:: INSTRUCTIONS FOR THE TASK ::
Pick out and copy every line of the items below that contains the word "Noiseless". Case counts.
Start of Block
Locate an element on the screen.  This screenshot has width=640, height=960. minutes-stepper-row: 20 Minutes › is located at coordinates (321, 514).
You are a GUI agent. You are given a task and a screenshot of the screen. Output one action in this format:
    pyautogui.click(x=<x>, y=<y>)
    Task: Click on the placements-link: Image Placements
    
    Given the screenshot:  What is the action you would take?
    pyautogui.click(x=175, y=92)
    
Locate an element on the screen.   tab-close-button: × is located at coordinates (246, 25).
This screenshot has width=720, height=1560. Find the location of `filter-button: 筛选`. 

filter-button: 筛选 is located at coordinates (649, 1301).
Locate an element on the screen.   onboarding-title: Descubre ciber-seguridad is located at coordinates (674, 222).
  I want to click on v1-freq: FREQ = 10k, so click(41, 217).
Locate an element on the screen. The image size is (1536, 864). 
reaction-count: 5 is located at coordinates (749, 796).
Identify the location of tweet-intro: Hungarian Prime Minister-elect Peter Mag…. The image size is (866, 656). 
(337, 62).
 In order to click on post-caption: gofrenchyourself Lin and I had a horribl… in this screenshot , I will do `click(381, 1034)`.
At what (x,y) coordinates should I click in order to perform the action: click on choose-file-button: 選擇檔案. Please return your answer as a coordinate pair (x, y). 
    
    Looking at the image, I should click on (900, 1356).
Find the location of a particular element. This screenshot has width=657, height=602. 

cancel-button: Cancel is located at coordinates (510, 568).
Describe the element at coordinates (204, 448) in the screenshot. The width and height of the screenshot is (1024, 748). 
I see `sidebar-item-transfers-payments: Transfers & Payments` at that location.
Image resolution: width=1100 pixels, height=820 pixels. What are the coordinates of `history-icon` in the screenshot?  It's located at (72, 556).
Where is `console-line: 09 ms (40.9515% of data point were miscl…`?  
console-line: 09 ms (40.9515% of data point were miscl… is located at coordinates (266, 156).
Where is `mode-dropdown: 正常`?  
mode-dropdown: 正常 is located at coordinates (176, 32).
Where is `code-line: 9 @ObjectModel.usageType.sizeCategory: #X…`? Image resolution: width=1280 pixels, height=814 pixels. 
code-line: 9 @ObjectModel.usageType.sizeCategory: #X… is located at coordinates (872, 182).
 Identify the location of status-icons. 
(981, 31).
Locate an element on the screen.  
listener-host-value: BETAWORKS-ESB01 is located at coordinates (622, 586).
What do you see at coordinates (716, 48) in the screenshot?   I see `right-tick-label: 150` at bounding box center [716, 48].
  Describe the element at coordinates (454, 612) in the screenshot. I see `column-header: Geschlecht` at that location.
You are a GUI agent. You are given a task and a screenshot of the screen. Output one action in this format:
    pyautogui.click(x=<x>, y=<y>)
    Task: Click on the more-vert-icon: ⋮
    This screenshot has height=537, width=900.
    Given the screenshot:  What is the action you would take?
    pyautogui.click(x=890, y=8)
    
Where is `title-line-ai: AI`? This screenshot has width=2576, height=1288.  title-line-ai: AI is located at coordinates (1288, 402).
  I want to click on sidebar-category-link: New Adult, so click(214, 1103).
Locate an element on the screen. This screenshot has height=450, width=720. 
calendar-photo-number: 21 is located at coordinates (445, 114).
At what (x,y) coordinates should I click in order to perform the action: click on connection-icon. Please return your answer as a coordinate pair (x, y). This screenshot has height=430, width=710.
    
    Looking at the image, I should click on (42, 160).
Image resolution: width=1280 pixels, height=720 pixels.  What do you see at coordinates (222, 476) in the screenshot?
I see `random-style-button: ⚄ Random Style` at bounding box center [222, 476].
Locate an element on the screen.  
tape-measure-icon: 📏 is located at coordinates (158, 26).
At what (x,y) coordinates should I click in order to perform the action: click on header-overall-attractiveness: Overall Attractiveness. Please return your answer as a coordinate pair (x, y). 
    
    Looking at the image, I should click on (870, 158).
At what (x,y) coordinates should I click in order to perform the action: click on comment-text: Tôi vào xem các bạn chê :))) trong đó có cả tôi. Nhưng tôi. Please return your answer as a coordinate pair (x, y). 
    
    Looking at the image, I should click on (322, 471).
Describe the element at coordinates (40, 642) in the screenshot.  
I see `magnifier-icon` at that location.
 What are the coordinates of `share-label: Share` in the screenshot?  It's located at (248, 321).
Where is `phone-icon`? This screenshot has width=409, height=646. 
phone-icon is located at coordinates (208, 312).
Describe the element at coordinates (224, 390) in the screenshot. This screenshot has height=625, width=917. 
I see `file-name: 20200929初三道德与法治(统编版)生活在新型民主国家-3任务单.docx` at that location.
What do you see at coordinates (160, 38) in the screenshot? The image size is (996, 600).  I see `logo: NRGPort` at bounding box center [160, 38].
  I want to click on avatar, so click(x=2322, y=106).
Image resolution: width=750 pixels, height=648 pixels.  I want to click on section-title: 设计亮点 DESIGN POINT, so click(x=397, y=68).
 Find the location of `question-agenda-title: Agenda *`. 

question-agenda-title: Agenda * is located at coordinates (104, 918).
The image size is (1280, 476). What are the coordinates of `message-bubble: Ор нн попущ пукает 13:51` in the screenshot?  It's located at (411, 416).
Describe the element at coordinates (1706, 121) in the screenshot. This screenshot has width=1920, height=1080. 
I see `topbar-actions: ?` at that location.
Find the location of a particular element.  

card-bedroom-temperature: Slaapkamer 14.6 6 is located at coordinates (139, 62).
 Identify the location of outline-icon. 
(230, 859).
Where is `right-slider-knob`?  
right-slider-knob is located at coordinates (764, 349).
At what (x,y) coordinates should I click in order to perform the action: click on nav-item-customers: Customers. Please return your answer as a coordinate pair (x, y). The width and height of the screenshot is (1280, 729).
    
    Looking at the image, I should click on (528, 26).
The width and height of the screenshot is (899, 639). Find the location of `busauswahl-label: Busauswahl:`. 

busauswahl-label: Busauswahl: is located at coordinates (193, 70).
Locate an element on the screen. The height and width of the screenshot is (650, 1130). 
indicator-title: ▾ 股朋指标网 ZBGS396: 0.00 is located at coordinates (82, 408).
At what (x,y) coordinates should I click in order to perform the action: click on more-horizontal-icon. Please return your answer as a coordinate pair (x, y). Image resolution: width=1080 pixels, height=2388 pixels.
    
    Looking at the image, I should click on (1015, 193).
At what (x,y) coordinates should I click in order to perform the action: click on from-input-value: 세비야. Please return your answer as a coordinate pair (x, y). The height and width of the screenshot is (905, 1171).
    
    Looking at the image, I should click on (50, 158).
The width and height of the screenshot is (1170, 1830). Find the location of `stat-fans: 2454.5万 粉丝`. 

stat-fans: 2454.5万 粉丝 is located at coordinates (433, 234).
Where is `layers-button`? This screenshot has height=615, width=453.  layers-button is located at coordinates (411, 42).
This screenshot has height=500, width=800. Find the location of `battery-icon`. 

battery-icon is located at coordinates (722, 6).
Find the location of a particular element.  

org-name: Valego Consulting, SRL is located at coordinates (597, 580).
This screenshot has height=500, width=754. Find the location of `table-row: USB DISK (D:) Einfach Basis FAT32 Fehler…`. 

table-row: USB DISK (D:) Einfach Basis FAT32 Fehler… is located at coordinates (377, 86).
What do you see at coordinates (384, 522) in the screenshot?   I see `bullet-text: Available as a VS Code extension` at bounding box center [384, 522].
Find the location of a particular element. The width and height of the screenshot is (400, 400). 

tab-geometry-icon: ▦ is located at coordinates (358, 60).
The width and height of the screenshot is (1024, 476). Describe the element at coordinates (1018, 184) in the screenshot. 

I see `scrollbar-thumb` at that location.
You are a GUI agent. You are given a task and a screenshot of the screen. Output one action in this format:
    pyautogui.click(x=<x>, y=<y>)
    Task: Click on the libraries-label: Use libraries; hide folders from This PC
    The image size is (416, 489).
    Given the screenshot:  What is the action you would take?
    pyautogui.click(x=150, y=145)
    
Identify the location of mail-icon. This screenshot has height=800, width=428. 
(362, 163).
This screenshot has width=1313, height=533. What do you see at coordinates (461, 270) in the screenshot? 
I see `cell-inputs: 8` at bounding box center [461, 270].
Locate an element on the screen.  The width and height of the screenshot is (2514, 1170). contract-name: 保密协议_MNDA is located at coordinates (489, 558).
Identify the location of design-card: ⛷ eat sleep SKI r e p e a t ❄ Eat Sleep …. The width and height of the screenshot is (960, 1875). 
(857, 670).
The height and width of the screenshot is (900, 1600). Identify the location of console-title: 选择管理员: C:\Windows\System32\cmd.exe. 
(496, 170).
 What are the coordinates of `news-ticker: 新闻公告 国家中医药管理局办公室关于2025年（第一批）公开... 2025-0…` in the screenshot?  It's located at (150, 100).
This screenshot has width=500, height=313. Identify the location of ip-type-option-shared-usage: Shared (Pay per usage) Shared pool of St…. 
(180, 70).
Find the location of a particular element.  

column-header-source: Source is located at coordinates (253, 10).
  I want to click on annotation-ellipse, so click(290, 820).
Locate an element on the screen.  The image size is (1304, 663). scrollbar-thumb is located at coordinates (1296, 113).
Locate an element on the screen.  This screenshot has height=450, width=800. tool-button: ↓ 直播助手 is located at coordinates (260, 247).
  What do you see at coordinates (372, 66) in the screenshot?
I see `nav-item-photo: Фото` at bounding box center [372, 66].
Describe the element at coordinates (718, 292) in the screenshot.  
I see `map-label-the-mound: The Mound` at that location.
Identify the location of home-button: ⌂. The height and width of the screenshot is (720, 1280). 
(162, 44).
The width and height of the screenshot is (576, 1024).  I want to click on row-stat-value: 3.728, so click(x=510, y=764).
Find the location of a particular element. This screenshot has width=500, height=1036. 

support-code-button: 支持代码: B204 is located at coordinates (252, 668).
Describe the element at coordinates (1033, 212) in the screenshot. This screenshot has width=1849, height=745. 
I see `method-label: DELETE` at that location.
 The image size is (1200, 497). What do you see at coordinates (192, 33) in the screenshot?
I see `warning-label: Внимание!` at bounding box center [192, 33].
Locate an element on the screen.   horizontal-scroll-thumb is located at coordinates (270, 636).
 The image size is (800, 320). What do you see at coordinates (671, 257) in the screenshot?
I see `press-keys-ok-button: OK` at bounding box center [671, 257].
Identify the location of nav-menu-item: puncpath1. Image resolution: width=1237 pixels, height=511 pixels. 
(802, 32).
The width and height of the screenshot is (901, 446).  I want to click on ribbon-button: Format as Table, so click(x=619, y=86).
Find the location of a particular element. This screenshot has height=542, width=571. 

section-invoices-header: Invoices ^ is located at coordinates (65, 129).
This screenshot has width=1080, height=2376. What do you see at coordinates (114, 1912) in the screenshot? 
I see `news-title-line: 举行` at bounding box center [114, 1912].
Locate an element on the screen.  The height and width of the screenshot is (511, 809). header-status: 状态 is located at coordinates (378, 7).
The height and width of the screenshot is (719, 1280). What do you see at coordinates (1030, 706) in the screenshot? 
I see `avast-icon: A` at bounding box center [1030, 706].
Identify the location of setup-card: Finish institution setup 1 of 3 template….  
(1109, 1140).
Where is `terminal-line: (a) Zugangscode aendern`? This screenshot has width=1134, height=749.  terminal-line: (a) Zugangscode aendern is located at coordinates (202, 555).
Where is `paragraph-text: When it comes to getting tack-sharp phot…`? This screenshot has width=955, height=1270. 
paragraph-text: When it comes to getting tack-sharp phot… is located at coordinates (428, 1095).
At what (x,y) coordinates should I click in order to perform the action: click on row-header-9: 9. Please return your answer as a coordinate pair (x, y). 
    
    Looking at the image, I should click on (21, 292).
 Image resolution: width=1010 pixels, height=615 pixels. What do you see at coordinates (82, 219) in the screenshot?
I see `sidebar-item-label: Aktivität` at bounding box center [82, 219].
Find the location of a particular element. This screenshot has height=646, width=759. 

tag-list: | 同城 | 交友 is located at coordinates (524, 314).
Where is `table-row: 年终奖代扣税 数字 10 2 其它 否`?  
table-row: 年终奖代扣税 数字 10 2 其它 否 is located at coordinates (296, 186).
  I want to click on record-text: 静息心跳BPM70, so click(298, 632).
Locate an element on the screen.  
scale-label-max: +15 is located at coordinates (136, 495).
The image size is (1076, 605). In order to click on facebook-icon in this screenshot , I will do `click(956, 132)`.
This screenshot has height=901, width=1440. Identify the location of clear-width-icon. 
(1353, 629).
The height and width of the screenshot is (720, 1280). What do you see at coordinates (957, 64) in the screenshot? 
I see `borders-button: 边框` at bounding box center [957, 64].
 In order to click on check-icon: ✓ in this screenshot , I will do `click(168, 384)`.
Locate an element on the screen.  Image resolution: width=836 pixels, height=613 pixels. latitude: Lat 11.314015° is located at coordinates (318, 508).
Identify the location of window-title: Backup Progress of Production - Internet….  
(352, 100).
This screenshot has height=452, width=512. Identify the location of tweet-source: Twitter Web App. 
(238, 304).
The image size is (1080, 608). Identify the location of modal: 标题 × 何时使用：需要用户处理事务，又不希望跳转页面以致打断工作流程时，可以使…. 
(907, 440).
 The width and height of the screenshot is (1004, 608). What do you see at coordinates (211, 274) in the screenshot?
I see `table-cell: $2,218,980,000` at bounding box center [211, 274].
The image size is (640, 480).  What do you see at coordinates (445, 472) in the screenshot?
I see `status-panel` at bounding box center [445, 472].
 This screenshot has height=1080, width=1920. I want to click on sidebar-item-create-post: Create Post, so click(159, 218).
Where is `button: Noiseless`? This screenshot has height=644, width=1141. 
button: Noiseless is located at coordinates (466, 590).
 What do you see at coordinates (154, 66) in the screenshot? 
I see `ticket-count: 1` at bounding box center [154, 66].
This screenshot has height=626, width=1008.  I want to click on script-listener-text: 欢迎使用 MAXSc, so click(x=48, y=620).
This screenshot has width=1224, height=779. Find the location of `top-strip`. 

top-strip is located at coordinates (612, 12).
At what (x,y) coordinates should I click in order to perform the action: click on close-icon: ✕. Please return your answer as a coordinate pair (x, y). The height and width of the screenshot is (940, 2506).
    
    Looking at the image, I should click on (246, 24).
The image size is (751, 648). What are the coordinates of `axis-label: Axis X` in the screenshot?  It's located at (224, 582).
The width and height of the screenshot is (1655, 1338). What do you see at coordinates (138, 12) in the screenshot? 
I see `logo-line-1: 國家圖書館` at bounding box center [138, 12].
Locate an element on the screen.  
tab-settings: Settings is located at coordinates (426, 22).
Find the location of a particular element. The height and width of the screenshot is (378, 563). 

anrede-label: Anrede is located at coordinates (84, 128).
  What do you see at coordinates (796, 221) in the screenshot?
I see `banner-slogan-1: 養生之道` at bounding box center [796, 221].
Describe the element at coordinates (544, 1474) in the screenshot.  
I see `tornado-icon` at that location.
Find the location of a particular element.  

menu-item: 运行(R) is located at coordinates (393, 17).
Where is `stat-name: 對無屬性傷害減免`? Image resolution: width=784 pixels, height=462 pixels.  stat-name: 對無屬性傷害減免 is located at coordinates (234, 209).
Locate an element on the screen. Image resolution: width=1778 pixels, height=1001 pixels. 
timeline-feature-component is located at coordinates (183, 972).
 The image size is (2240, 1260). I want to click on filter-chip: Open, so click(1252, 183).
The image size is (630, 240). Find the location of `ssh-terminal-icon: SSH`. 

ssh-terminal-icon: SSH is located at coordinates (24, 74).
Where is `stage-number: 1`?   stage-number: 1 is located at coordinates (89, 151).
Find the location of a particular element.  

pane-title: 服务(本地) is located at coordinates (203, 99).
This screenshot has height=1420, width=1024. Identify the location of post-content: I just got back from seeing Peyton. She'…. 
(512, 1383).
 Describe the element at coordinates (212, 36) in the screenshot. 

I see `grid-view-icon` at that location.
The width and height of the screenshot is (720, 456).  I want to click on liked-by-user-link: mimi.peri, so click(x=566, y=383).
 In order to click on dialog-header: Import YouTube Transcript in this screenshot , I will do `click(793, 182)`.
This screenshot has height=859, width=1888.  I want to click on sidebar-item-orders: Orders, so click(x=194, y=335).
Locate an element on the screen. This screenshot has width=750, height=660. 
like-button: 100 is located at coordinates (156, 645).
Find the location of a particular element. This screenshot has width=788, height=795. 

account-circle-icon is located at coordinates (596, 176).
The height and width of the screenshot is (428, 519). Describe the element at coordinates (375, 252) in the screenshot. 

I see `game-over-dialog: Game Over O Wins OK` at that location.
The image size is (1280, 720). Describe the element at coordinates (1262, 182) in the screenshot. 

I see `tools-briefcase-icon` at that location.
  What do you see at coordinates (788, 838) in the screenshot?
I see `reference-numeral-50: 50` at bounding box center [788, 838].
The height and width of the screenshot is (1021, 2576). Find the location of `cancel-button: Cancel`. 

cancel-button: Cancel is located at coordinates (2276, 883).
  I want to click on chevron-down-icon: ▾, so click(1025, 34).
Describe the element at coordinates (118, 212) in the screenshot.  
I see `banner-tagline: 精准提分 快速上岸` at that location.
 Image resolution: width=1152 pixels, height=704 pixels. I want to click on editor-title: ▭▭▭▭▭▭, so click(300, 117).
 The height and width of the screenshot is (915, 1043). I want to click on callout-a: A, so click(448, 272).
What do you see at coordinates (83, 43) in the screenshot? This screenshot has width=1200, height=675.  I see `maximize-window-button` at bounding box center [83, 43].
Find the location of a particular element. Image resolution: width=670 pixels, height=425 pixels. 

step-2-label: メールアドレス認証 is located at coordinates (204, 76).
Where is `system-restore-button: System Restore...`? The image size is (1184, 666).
End of Block
:: RESULT OF THIS TASK ::
Where is `button: Noiseless`? This screenshot has height=644, width=1141. 
button: Noiseless is located at coordinates (466, 590).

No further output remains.